Rewrite these lines as a numbered list, omitting any blank lines.
---- Information shown
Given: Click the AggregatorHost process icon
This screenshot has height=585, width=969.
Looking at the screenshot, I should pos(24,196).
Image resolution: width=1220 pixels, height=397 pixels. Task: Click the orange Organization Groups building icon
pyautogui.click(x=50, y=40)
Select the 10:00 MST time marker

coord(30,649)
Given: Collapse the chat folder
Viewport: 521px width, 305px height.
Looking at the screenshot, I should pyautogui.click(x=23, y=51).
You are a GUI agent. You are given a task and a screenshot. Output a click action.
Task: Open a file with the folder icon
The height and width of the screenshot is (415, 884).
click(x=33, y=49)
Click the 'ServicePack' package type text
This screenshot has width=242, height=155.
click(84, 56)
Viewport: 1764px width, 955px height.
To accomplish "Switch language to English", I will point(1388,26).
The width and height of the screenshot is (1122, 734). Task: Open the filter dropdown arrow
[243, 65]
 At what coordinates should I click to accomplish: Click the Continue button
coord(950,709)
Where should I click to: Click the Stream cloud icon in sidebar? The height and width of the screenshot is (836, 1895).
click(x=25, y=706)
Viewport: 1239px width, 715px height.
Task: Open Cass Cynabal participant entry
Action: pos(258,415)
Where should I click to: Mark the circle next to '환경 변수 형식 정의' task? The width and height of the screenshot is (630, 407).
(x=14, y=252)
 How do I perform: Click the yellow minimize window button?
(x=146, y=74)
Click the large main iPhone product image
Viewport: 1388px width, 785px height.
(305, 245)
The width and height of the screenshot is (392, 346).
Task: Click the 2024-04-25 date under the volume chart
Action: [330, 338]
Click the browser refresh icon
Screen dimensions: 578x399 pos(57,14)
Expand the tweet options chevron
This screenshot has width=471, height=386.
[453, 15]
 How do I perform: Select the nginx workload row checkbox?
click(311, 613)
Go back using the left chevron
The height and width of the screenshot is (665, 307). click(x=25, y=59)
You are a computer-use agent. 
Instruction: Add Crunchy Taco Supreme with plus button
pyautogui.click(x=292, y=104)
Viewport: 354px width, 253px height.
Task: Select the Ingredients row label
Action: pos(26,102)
--------
The response —
1. Given: Click the AggregatorHost process icon
2. This screenshot has height=585, width=969.
3. Looking at the screenshot, I should pos(24,196).
4. Image resolution: width=1220 pixels, height=397 pixels. Task: Click the orange Organization Groups building icon
5. pyautogui.click(x=50, y=40)
6. Select the 10:00 MST time marker
7. coord(30,649)
8. Given: Collapse the chat folder
9. Viewport: 521px width, 305px height.
10. Looking at the screenshot, I should pyautogui.click(x=23, y=51).
11. You are a GUI agent. You are given a task and a screenshot. Output a click action.
12. Task: Open a file with the folder icon
13. The height and width of the screenshot is (415, 884).
14. click(x=33, y=49)
15. Click the 'ServicePack' package type text
16. This screenshot has width=242, height=155.
17. click(84, 56)
18. Viewport: 1764px width, 955px height.
19. To accomplish "Switch language to English", I will point(1388,26).
20. The width and height of the screenshot is (1122, 734). Task: Open the filter dropdown arrow
21. [243, 65]
22.  At what coordinates should I click to accomplish: Click the Continue button
23. coord(950,709)
24. Where should I click to: Click the Stream cloud icon in sidebar? The height and width of the screenshot is (836, 1895).
25. click(x=25, y=706)
26. Viewport: 1239px width, 715px height.
27. Task: Open Cass Cynabal participant entry
28. Action: pos(258,415)
29. Where should I click to: Mark the circle next to '환경 변수 형식 정의' task? The width and height of the screenshot is (630, 407).
30. (x=14, y=252)
31.  How do I perform: Click the yellow minimize window button?
32. (x=146, y=74)
33. Click the large main iPhone product image
34. Viewport: 1388px width, 785px height.
35. (305, 245)
36. The width and height of the screenshot is (392, 346).
37. Task: Click the 2024-04-25 date under the volume chart
38. Action: [330, 338]
39. Click the browser refresh icon
40. Screen dimensions: 578x399 pos(57,14)
41. Expand the tweet options chevron
42. This screenshot has width=471, height=386.
43. [453, 15]
44.  How do I perform: Select the nginx workload row checkbox?
45. click(311, 613)
46. Go back using the left chevron
47. The height and width of the screenshot is (665, 307). click(x=25, y=59)
48. You are a computer-use agent. 
49. Instruction: Add Crunchy Taco Supreme with plus button
50. pyautogui.click(x=292, y=104)
51. Viewport: 354px width, 253px height.
52. Task: Select the Ingredients row label
53. Action: pos(26,102)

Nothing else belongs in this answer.